Early feedback from front-line teams was that the system was intuitive, required minimal training, and was already cutting task times in half. NHS SBS has also reported more than half a million pounds in cost savings from migrating to Oracle Exadata Database Service on Oracle Cloud Infrastructure, alongside 30 percent cash flow savings in the platform's first year.
The AI opportunity
As one would expect, the shift to a cloud-based, evergreen platform matters also creates the conditions for AI adoption. This is the part of the story that Bannerman is most animated about, even though she recognizes that it’s still early days.
The NHS has 1.6 million employees. Corporate functions - finance, procurement, HR - sit across hundreds of sovereign entities, each making its own decisions about technology investment. Bannerman's argument is that a national shared services platform changes that dynamic, in that it provides the standardized data infrastructure that AI requires, at a scale no individual trust or integrated care system could replicate.

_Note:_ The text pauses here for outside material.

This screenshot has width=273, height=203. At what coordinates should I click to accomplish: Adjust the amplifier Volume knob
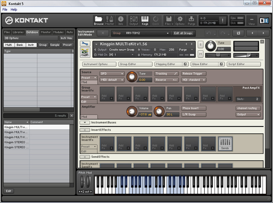click(132, 111)
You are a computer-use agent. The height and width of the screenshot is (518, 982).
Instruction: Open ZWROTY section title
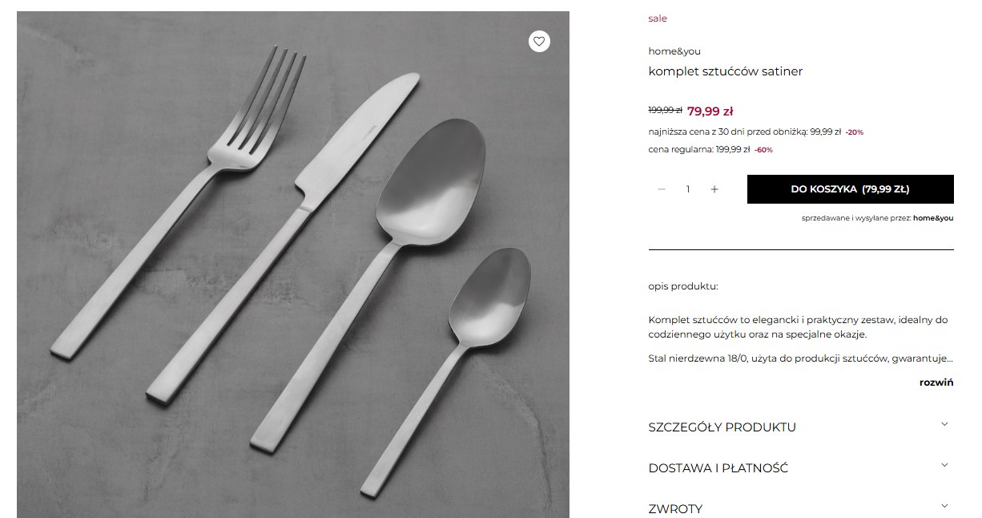[675, 509]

She identified four prerequisites for making AI work in this environment: end-to-end process orchestration rather than task automation in isolation; standardization; ethical governance; and a clear data strategy. On the last point, Bannerman said:
We have a lot of unstructured data within the NHS. What's super exciting now is what we're going to be able to do with that, and the real difference it will make to the front line.
The embedded AI capabilities within Oracle Fusion - spanning ERP, EPM, and the broader application suite - mean NHS SBS does not need to build AI on top of its platform. It is already there, and each regular release brings more. For a health system that has historically fallen behind on software updates simply because the cost and complexity of upgrading was prohibitive, that holds potential for value to be captured regularly (if that change management challenge can follow).
The £3 billion question
The headline figure from the keynote was a potential £3 billion in annual savings for the NHS if the whole system adopted the NHS SBS platform - an unlikely scenario, but one that highlights the opportunity if the NHS was to standardize on back office systems. Bannerman said:
That's a lot of nurses. That's a lot of hip operations. There's a lot to go after there.
However, the savings are contingent on adoption, and adoption is where things get complicated. Corporate shared services, she noted, are "always at the bottom of the investment pile." The challenge is not the technology. It is affordability, change management, and the difficulty of asking organizations already under significant pressure to prioritize back-office transformation.
Bannerman said:
Everybody wants to change, transform, and adopt technology, but the budgets and the finances aren't just for the technology itself, they're for the change management required to make it happen.
This is why the self-funding joint venture model holds potential. NHS SBS reinvests income back into the system to help organizations fund the transition, including the change management costs that would otherwise make adoption unaffordable. Compete, win contracts, generate income, reinvest, deliver impact. It is, as Bannerman described it, a virtuous circle.
What comes next
Bannerman said that her team is now exploring virtual agents. The question they are asking internally is, regarding use cases, is:
Rather than inducting another new starter, what if we were to induct a virtual agent? How would you manage that virtual agent? How would you scale that?
It is an early-stage conversation, which Bannerman was honest about. However, the 10-year strategic plan also extends well beyond finance into procurement-led transformation: understanding demand, managing resilient supply chains, giving suppliers visibility of pipelines, and using data to drive down costs.